▶ **Work item**: Using the listing below, retype exactly the lines starting at the one with "Tilgængelighedserklæring (70, 2219)" and ending at the one with "[Facebook] (26, 2461)", and include both.
_ _ _ _ _ _ _
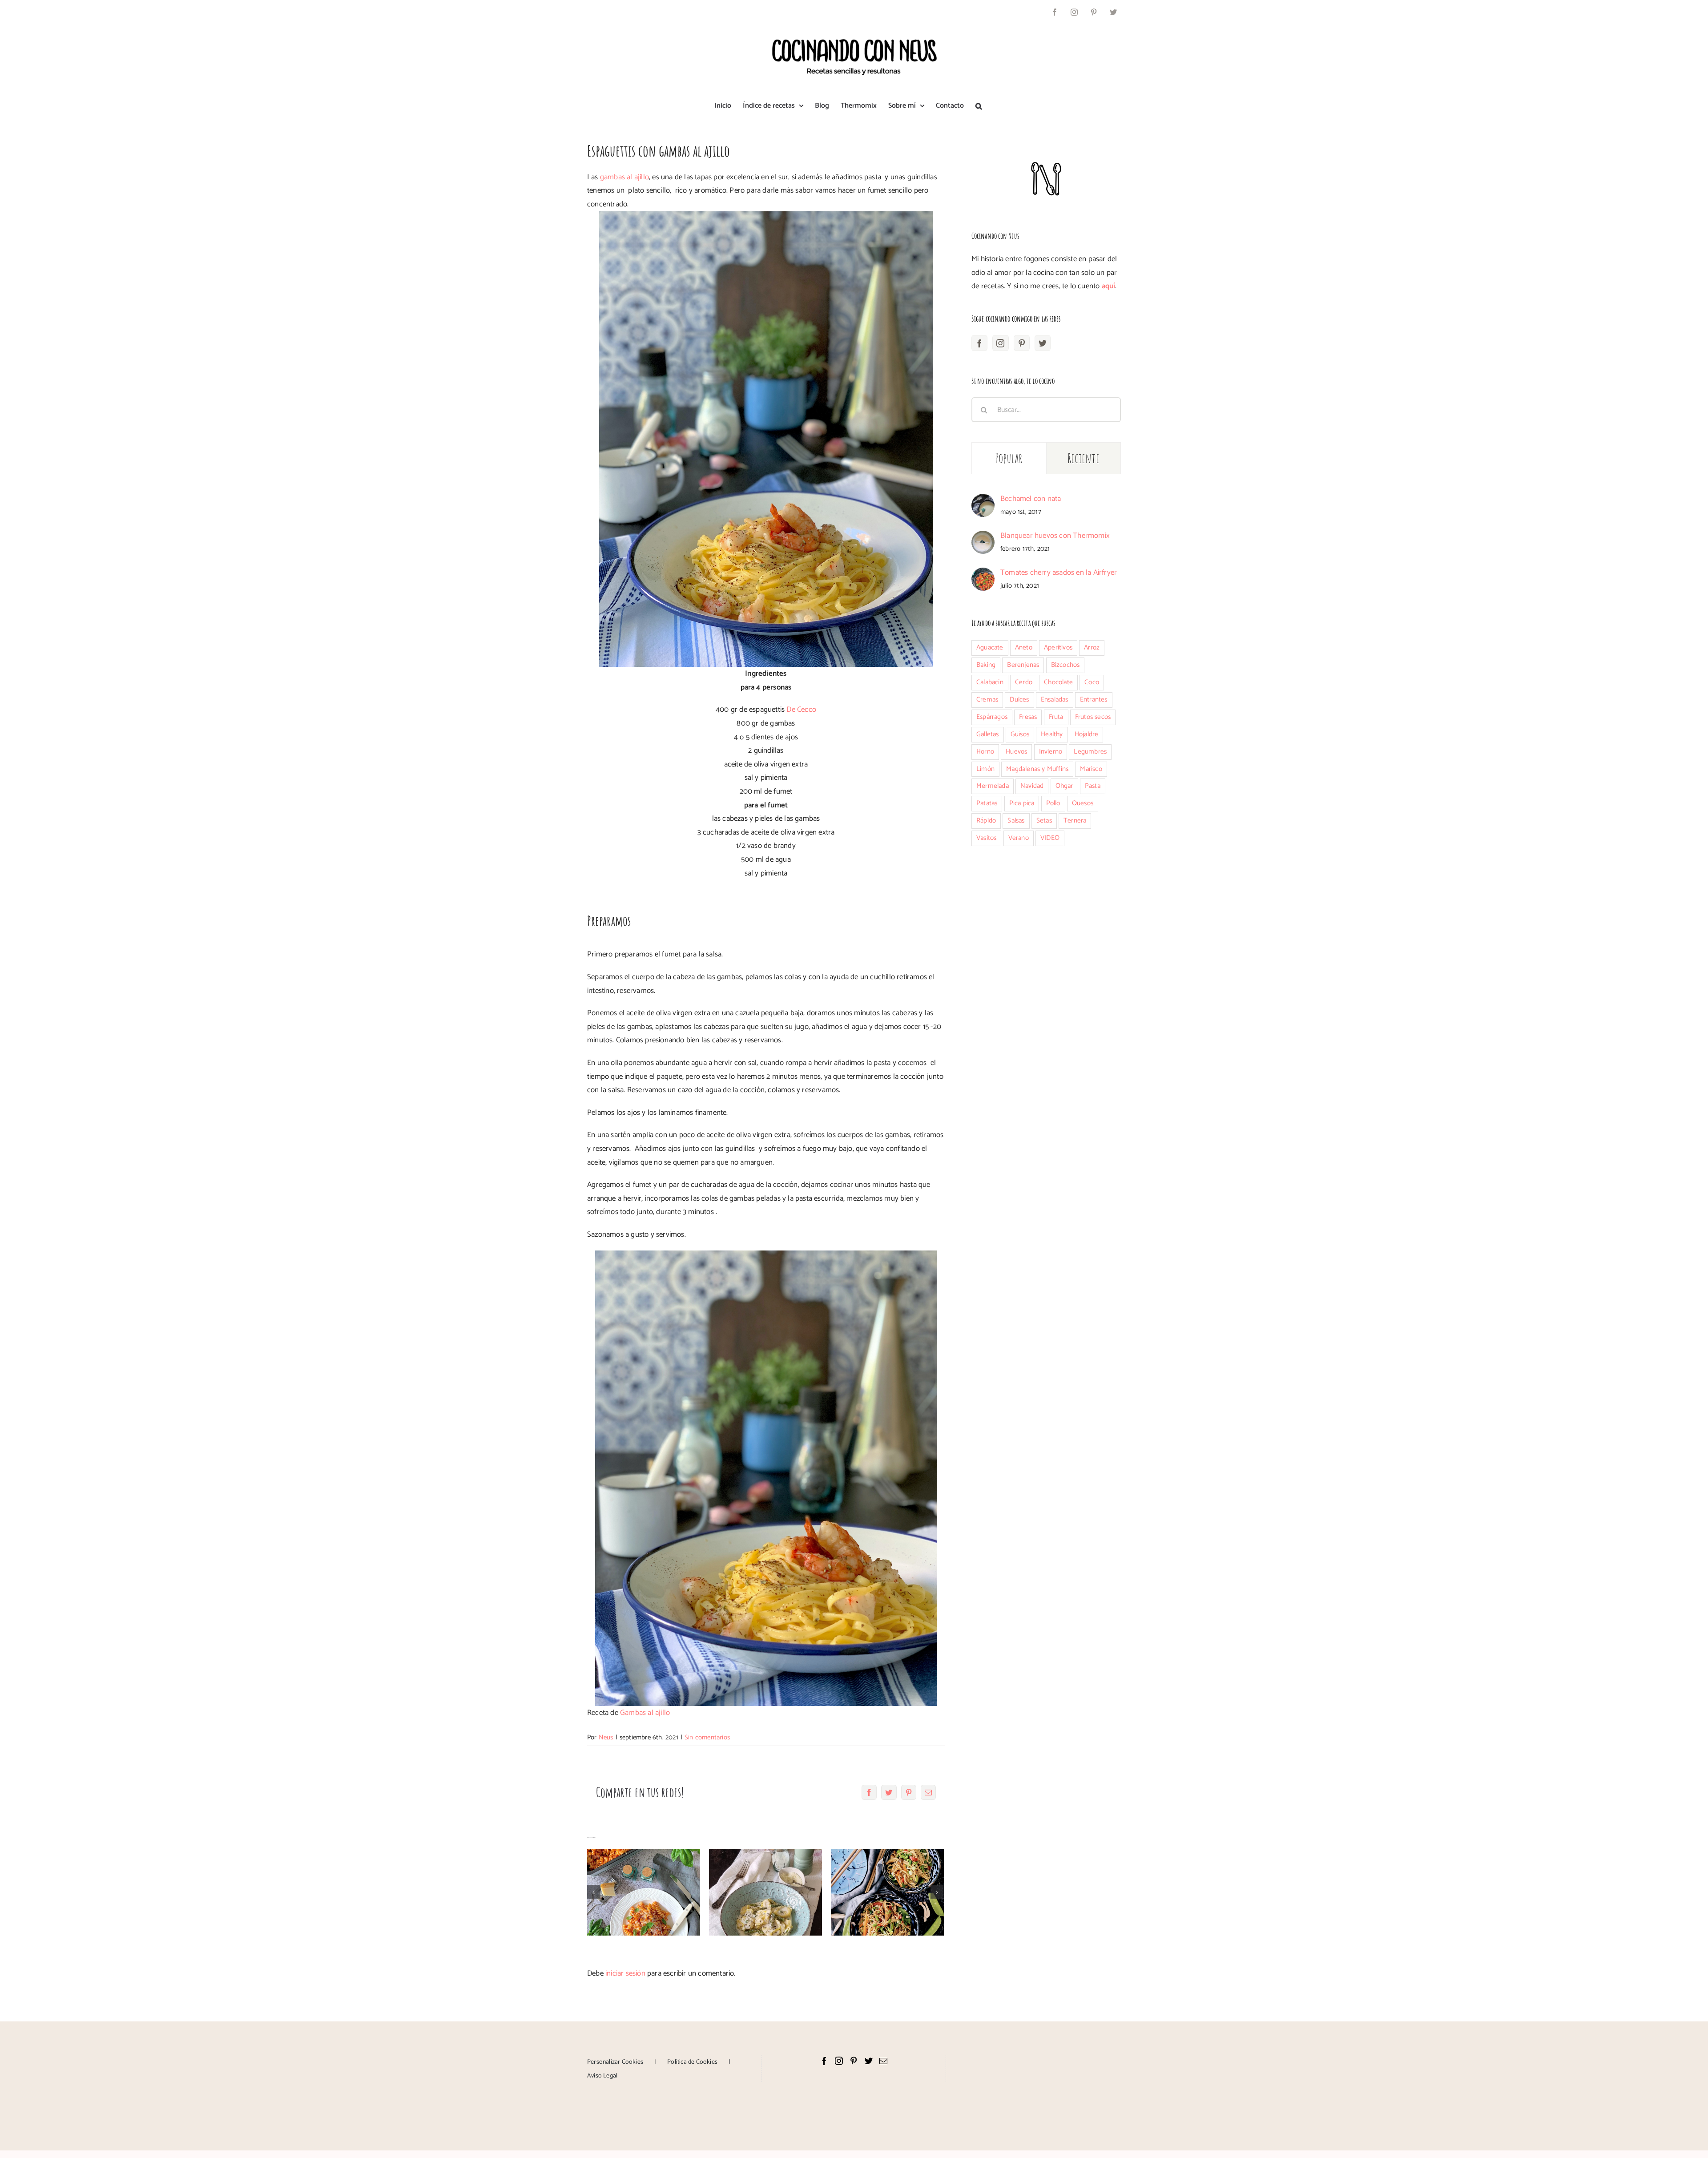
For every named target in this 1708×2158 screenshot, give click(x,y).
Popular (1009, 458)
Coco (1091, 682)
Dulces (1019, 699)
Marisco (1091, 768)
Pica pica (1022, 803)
_ _ _ _ _ _ _
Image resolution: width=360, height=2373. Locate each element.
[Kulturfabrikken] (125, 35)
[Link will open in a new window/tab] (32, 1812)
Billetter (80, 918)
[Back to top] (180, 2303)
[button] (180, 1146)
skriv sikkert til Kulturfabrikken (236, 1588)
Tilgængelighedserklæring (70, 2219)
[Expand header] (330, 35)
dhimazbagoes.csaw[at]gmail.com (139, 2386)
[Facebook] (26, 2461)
_ _ _ _ _ _ _
▶ **Exercise result**:
Tilgængelighedserklæring (70, 2219)
[Expand header] (330, 35)
dhimazbagoes.csaw[at]gmail.com (139, 2386)
[Facebook] (26, 2461)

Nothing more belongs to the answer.